Особенное значение подобная логическая схема приобретет после II Мировой войны. Но уже с 1920‑х годов она начинает оказывать своеобразное влияние в сфере массовых развлечений. Согласно ей, за человеческим уродством необходимо распознавать недостаток, который следует компенсировать, а в самом монстре следует видеть себе подобного в становлении. Отныне нельзя больше предаваться вуайеризму с еще недавно столь свойственными ему безжалостной наивностью и игровым безразличием. Таким образом, рассылка почтовых открыток с изображением человеческих диковинок в 1920‑е становится все более редким явлением, сведясь в 1930‑х к единичным случаям, за исключением открыток с изображениями деревень и групп карликов, которым, казалось, вплоть до II Мировой войны ничто не могло помешать собираться вместе и иметь определенный успех[667]
. Визуальная культураИтак, наука восстановила монстра в его правах в биологическом отношении, юстиция наделила его правосубъектностью, а усиление чувства сострадания, поддержанное развитием восстановительной медицины, завершило возвращение в человеческое общество тех, кто так долго был из него исключен. Можно, безусловно, определить общие черты этой истории очеловечивания монстров. Однако она была не слишком ясной, часто мрачной, а иногда — трагической.

- [Исходные материалы]

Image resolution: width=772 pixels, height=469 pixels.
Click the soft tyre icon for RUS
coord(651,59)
---
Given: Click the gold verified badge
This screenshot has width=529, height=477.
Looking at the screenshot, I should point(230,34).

- [Условия заданий]
a) Изложите текст о монстрах в двух предложениях.
b) Согласуются ли с текстом о монстрах следующие утверждения? (i) В 1930‑х годах открытки с группами карликов тоже почти перестали рассылать. (ii) Юстиция признала за монстром правосубъектность. (iii) История очеловечивания монстров была ясной. Для каждого утверждения ответьте «да» или «нет» и приведите точную цитату из текста, на которой основан ответ.
c) Допишите текст о монстрах, начав сразу после его последнего предложения.

- [Ваши ответы]
a) С 1920‑х годов требование видеть за человеческим уродством недостаток, который следует компенсировать, стало влиять на массовые развлечения, и к 1930‑м рассылка открыток с человеческими диковинками сошла к единичным случаям, кроме открыток с деревнями и группами карликов. Наука, юстиция и усилившееся сострадание вернули монстров в человеческое общество, однако эта история была не слишком ясной, часто мрачной, а иногда трагической.

b)
(i) Нет: «за исключением открыток с изображениями деревень и групп карликов».
(ii) Да: «юстиция наделила его правосубъектностью».
(iii) Нет: «Однако она была не слишком ясной, часто мрачной, а иногда — трагической».

c)
С конца XIX века до 1940‑х годов как в Европе, так и в Америке развивается евгеника. Этот термин появился в 1883 году, в основе его лежал страх перед «вырождением», о котором уже шла речь. Казалось, что человеческая порода находится под угрозой: качественное и количественное убывание населения, ослабление тел, снижение энергии. Так во Франции, когда потребовалось найти причины военного разгрома и национального краха 1870 года, обнаружилось все увеличивающееся количество «испорченных» людей и дегенератов, а также изобилие изъянов, среди которых патологические признаки туберкулеза, сифилиса и алкоголизма соперничали с разнообразными телесными уродствами[668]
. Фрэнсис Гальтон, основатель этого учения, видел в евгенике механизм контроля над факторами, «которые могут поднять или опустить расовые качества будущих поколений», программу, которую его ученик Карл Пирсон сумел резюмировать в до грубости простой фразе: «Избавиться от нежелательных представителей и увеличить число желательных». Двоюродный брат Дарвина имел во Франции как соперников, так и ревностных последователей, готовых изобличать угрозы, проистекающие от смешения кровей, и губительные последствия демократического эгалитаризма. В своих одновременно медицинских и политических программных трудах Шарль Бине–Сангле, Шарль Рише и Алексис Каррель[669] критиковали заботу о слабых и высказывали сожаление о медицинской поддержке, несправедливо оказываемой слабоумным и калекам.Порок нашей цивилизации, как отмечал Шарль Рише, заключается в игнорировании и даже противодействии «святому закону» неравенства между индивидами и борьбы за выживание, лежащей в основе природного существования.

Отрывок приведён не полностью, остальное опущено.